I told myself if I really couldn’t get along without her, she’d come. Like it was when she first came. I was able to call her – that is, when I called, she came – but I could never order her. She wasn’t that sort of person.
She wasn’t that sort of thing.
But she was no scaan. No witch or shapeshifter either. But it was true she wasn’t like regular people.
For a start she always looked just as she did when she first came – years and years ago when I was a little child. Thick black hair, grey eyes turning silver with storms or temper, tall and broad with the muscles big in her calves and hard sinews all over. Whenever there was trouble between us, she’d stick her chin out and look at me with her steady eyes and she always turned out to be right. I didn’t mind. She was always right and she was always brave. She was always safe. And in the early days she could have lifted me and put me under her arm.

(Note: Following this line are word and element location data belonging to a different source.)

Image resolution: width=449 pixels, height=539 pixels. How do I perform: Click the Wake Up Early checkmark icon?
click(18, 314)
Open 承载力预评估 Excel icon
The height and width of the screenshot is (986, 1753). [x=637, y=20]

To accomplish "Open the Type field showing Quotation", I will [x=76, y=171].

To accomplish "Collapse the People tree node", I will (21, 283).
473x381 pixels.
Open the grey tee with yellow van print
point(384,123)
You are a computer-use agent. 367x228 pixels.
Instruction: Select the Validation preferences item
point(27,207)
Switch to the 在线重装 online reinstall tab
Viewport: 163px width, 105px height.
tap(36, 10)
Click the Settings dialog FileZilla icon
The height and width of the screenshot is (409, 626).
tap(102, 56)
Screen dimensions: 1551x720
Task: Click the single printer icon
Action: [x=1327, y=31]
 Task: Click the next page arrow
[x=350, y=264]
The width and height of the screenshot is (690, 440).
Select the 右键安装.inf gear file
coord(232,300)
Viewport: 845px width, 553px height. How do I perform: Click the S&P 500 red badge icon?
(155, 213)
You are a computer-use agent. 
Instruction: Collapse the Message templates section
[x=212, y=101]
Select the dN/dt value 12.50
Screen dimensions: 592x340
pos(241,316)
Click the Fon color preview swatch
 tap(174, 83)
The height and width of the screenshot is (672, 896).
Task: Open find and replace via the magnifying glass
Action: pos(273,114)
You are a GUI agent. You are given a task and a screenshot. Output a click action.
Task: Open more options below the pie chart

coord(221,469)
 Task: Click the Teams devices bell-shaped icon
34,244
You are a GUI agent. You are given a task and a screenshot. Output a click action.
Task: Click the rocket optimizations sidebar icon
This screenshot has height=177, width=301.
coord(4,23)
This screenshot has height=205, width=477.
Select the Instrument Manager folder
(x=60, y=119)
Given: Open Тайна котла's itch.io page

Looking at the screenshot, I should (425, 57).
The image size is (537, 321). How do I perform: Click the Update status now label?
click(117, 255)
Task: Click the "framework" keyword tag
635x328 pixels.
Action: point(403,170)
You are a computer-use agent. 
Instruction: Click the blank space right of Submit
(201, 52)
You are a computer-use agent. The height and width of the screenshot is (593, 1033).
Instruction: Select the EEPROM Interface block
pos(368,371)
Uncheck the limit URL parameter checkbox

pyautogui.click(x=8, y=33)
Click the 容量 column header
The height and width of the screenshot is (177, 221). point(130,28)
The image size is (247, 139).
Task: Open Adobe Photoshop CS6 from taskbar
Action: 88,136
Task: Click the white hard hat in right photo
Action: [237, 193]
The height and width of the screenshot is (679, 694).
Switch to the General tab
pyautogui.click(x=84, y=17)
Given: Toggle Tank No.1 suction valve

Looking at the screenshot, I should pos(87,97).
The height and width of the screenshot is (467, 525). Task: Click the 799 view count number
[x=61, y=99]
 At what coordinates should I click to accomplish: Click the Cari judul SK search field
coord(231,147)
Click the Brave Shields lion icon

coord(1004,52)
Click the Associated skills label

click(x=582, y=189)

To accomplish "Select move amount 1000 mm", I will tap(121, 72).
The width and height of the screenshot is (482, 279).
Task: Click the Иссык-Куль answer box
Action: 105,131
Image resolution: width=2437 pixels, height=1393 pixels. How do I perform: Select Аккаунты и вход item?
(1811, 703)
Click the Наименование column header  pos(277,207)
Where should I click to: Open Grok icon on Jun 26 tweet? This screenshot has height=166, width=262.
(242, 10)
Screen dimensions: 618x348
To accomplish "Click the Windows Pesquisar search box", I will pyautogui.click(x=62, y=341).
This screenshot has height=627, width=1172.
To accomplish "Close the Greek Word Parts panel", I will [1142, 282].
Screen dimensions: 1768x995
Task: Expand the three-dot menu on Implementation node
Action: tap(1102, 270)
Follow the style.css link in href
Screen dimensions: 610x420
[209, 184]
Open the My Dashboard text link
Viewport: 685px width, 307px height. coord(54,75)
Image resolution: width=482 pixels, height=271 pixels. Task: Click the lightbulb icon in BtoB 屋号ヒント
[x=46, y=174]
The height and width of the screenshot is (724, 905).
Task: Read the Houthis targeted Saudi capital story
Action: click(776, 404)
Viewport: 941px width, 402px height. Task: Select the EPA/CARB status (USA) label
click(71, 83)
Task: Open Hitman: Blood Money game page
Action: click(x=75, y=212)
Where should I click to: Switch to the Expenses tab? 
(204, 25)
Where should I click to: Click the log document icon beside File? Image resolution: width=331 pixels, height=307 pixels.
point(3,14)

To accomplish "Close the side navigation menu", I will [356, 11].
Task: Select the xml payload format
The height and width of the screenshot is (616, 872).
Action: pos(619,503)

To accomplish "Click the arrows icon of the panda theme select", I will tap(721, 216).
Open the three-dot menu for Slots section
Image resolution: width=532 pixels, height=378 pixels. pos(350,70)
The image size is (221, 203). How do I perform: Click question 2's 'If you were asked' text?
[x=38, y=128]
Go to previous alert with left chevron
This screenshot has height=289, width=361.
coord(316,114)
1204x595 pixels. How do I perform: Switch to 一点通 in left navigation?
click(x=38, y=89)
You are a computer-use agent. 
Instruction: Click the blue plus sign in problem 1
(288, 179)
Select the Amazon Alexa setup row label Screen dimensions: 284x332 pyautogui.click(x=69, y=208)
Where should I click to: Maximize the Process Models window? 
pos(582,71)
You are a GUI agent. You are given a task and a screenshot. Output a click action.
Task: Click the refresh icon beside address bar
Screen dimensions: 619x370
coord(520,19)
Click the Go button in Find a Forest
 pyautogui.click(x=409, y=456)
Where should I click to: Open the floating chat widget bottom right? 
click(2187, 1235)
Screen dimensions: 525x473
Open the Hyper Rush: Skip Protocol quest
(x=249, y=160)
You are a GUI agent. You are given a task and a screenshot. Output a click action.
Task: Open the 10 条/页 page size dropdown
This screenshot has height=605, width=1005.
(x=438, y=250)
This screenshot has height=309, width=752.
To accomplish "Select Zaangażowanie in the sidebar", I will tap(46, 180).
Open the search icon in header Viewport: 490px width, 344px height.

Dolyn couldn’t lift a hen.
He was too scrawny. And he was slip-eyed. And as far as I could see he was always wrong, and never quite safe.
“What do you know about my mother?” he asked of a sudden, in tight tones.
It plainly strained him to talk decent to me. He had to close his eyes and pay attention to his words. I could see it was hard for him to hold the curses back. He had to keep taking deep breaths. Like Mam told me to when I was frighted.
“Nothing,” I said. “I don’t know anything.”